The US Supreme Court ruled 5-4 on Monday in United States v. Arthrex that the America Invents Act gives powers to Administrative Patent Judges (APJs) that are inconsistent with the appointments clause of the US Constitution.

APJs operate within the US Patent and Trademark Office (USPTO), which is a subsection of the Department of Commerce. The Secretary of Commerce and the Director of the USPTO are nominated by the President and confirmed by the Senate as outlined in the Constitution. In turn, the Director appoints more than 200 APJs to conduct hearings over challenges to existing patents.

When APJs rule on the validity of a patent, neither the Director nor the Secretary can overturn the ruling. Parties may petition for a rehearing, but only APJs can grant such a rehearing. After receiving an unsatisfactory ruling from a panel of APJs, Arthrex challenged the law that established this system: the Leahy Smith America Invents Act of 2011.

The court first agreed with Arthrex that the act is unconstitutional because the president’s executive power is shared by APJs, but is completely unreviewable by the president or any of his properly appointed officers. Thus, APJs escape the accountability meant to be ensured by the appointments clause.

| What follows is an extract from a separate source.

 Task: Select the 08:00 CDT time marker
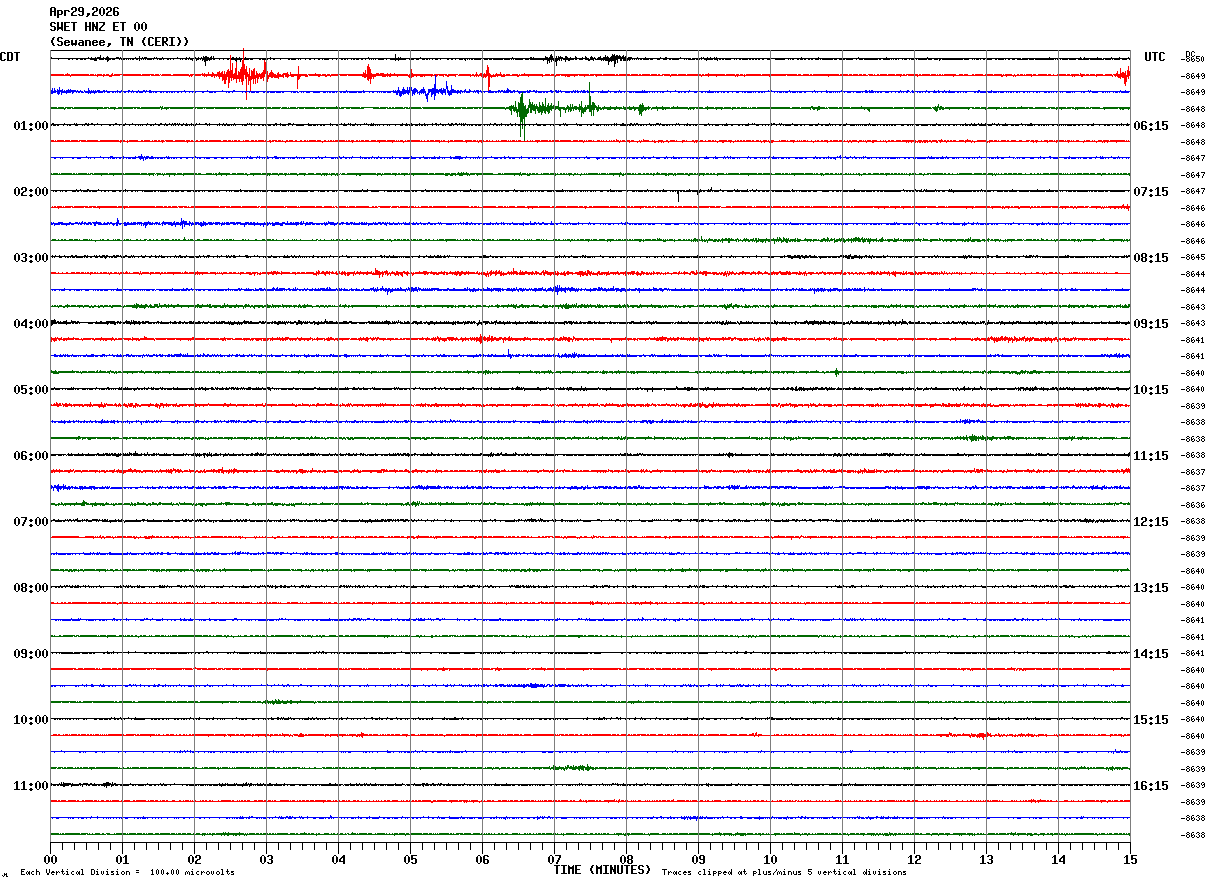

The court also ruled 7-2 that the constitutional violation will be resolved if the the Director of the USPTO can review decisions by the APJs. In his opinion for the majority, Chief Justice John Roberts wrote that “review by the Director would follow the almost-universal model of adjudication in the Executive Branch.”

Justice Clarence Thomas was the sole member of the court to dissent on both issues. He questioned the wisdom of limiting inferior officer power so stringently, asking whether the majority’s decision would limit, for example, an FBI agent’s ability to use deadly force to subdue a suspect without the approval of an appointed official.